ECLI:NL:RBLIM:2020:422

Rechtbank Limburg

Datum uitspraak
22 januari 2020
Publicatiedatum
21 januari 2020
Zaaknummer
03.237050.19, 03.147537.19 (tul), 03.149370.17 (tul)
Instantie
Rechtbank Limburg
Type
Uitspraak
Rechtsgebied
Strafrecht
Procedures
  • Eerste aanleg - meervoudig
Vindplaatsen
  • Rechtspraak.nl
AI samenvatting door LexboostAutomatisch gegenereerd

Veroordeling van een man wegens mishandeling van zijn partner met gevangenisstraf en bijzondere voorwaarden

Op 22 januari 2020 heeft de Rechtbank Limburg in Maastricht uitspraak gedaan in een strafzaak tegen een 39-jarige man, die werd beschuldigd van mishandeling van zijn levensgezel. De zaak werd inhoudelijk behandeld op 8 januari 2020, waarbij de verdachte niet aanwezig was, maar zijn gemachtigde raadsman wel. De tenlastelegging hield in dat de verdachte op 2 oktober 2019 zijn vriendin zwaar lichamelijk letsel had toegebracht door haar te slaan en te trekken. De rechtbank oordeelde dat er onvoldoende bewijs was voor de zware mishandeling, omdat de aangeefster al eerder perforaties in haar trommelvlies had, wat betekende dat het letsel niet kon worden toegeschreven aan de verdachte.
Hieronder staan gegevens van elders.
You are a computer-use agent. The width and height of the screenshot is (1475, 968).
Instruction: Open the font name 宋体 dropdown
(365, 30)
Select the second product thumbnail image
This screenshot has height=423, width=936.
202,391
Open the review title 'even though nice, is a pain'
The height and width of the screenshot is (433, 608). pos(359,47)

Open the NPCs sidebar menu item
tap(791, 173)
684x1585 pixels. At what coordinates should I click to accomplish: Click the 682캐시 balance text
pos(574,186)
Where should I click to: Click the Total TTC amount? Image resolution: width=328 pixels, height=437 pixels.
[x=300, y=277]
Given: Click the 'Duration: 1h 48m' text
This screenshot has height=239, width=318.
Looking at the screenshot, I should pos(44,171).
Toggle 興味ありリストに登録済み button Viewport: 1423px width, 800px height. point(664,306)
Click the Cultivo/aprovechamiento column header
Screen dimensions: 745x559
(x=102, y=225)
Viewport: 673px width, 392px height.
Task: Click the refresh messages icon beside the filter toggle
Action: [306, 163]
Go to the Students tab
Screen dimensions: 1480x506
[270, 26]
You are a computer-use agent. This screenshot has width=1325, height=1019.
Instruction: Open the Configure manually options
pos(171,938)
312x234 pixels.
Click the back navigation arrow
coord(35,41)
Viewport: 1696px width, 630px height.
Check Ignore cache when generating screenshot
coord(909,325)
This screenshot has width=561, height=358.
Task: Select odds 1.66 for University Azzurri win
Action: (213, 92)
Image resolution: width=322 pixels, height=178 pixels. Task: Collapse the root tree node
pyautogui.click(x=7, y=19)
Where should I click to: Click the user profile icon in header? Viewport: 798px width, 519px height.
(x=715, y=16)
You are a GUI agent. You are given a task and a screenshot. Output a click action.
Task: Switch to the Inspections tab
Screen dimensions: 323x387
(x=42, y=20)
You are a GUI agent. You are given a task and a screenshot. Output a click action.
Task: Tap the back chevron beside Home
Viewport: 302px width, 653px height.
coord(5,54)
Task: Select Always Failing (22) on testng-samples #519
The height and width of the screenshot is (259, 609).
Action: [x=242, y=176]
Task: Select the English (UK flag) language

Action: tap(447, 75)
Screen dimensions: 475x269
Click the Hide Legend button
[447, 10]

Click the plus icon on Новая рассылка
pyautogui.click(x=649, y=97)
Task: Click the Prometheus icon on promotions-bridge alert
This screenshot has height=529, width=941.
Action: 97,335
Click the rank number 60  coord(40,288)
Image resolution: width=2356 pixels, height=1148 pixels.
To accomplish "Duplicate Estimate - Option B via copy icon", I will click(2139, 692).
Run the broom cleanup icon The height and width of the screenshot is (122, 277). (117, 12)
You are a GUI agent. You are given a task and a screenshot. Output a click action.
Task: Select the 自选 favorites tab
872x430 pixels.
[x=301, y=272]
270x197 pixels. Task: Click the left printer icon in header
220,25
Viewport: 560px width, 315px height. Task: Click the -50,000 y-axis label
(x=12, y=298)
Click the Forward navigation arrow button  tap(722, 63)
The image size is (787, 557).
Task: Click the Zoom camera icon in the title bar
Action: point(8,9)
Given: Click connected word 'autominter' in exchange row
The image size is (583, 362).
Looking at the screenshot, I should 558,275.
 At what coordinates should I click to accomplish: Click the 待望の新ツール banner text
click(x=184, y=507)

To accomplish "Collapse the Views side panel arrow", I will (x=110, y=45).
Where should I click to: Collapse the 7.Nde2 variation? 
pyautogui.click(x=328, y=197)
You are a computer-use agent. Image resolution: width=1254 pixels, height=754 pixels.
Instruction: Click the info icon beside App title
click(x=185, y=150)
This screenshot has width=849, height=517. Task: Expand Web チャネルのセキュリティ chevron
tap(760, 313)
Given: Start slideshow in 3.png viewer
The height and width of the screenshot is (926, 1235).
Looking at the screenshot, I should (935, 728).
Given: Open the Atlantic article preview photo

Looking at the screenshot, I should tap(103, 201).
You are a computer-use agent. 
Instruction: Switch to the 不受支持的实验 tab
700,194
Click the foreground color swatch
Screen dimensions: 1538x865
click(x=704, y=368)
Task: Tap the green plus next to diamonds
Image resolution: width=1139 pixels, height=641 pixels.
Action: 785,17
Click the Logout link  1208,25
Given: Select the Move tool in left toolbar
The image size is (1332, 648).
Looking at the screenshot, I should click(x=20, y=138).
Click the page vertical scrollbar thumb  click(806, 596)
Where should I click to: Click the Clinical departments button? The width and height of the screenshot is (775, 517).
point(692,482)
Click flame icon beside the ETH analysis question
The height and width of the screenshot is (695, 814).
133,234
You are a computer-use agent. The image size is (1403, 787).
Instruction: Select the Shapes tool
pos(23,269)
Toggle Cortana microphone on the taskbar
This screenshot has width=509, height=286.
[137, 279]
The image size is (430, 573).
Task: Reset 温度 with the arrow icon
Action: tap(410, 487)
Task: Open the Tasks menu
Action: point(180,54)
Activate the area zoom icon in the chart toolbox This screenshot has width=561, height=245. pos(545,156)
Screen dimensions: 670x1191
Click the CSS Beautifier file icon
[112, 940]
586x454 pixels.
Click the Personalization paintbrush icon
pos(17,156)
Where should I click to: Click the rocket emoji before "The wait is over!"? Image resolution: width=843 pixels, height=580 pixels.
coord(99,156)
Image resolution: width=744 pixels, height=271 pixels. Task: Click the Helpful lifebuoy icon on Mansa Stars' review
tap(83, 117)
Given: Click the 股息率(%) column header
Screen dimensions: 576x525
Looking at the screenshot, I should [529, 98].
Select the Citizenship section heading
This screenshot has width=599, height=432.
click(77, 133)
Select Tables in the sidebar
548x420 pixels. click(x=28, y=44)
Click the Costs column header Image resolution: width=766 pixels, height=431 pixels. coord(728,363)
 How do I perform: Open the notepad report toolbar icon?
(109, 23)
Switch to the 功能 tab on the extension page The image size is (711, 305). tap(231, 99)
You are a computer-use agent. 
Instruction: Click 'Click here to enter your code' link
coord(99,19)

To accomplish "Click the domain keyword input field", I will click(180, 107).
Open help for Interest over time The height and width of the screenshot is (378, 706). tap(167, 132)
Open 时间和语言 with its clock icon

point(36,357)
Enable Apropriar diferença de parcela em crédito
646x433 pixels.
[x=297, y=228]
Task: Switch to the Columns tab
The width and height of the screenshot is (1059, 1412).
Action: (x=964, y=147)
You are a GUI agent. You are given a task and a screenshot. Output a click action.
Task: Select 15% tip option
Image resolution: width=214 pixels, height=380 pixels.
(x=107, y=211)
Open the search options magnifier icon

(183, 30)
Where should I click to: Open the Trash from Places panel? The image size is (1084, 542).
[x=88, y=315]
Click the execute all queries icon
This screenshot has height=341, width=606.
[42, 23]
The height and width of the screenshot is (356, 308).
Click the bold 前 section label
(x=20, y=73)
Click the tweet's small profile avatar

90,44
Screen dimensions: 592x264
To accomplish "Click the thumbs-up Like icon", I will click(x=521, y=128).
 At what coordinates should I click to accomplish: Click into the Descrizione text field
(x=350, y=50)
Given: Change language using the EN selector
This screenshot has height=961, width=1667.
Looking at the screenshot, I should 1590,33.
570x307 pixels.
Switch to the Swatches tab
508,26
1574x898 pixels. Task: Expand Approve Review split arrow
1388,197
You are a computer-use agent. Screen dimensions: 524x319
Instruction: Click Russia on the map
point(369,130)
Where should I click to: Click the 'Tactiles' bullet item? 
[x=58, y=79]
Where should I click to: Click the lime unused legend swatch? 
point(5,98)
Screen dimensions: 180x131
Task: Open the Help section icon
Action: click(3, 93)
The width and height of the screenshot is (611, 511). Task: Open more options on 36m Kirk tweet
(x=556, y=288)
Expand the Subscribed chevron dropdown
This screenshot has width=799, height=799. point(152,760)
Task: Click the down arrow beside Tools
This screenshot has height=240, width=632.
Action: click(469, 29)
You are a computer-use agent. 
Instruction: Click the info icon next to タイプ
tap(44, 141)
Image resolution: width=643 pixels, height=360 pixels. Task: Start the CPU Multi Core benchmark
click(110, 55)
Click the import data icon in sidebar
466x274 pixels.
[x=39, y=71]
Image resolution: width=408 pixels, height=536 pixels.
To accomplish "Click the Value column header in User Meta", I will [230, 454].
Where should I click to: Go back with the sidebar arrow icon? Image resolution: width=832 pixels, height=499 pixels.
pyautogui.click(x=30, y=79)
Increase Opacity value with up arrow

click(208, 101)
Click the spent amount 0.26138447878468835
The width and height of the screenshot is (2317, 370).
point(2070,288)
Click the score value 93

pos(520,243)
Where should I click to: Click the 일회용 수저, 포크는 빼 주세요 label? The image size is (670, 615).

De rechtbank sprak de verdachte vrij van het primair tenlastegelegde feit, maar achtte de subsidiaire mishandeling wel bewezen. De verdachte had zijn vriendin geslagen, aan haar haren getrokken en haar bij de keel vastgepakt. De rechtbank legde een gevangenisstraf op van 12 maanden, waarvan 5 maanden voorwaardelijk met een proeftijd van 3 jaren en diverse bijzondere voorwaarden, waaronder een meldplicht en gedragsinterventie. Tevens werden vorderingen tot tenuitvoerlegging van eerdere voorwaardelijke straffen behandeld, waarbij de rechtbank de vordering tot tenuitvoerlegging in één zaak toewijsde en in de andere afwees. De rechtbank benadrukte de ernst van het geweld en het recidivegevaar van de verdachte, die eerder ook al was veroordeeld voor mishandeling van dezelfde vriendin.

Uitspraak

RECHTBANK LIMBURG

Zittingsplaats Maastricht
Strafrecht
Parketnummers: 03.237050.19, 03.147537.19 (tul), 03.149370.17 (tul)
Tegenspraak (gemachtigde raadsman)
Vonnis van de meervoudige kamer d.d. 22 januari 2020
in de strafzaak tegen
[verdachte] ,
geboren te [geboorteplaats en -datum] 1980,
wonende te [adres] ,
gedetineerd in de P.I. Sittard, Op de Geer 1 te Sittard.
De verdachte/veroordeelde (hierna: verdachte) wordt bijgestaan door mr. I.F.J. Beugelsdijk, advocaat kantoorhoudende te Eindhoven.

1.Onderzoek van de zaak

De zaak is inhoudelijk behandeld op de zitting van 8 januari 2020. De verdachte is niet verschenen. Wel is verschenen zijn gemachtigde raadsman. De officier van justitie en de verdediging hebben hun standpunten kenbaar gemaakt.

2.De tenlastelegging

De tenlastelegging is als bijlage aan dit vonnis gehecht. De verdenking komt er, kort en feitelijk weergegeven, op neer dat de verdachte zijn vriendin zwaar lichamelijk letsel heeft toegebracht dan wel haar heeft mishandeld.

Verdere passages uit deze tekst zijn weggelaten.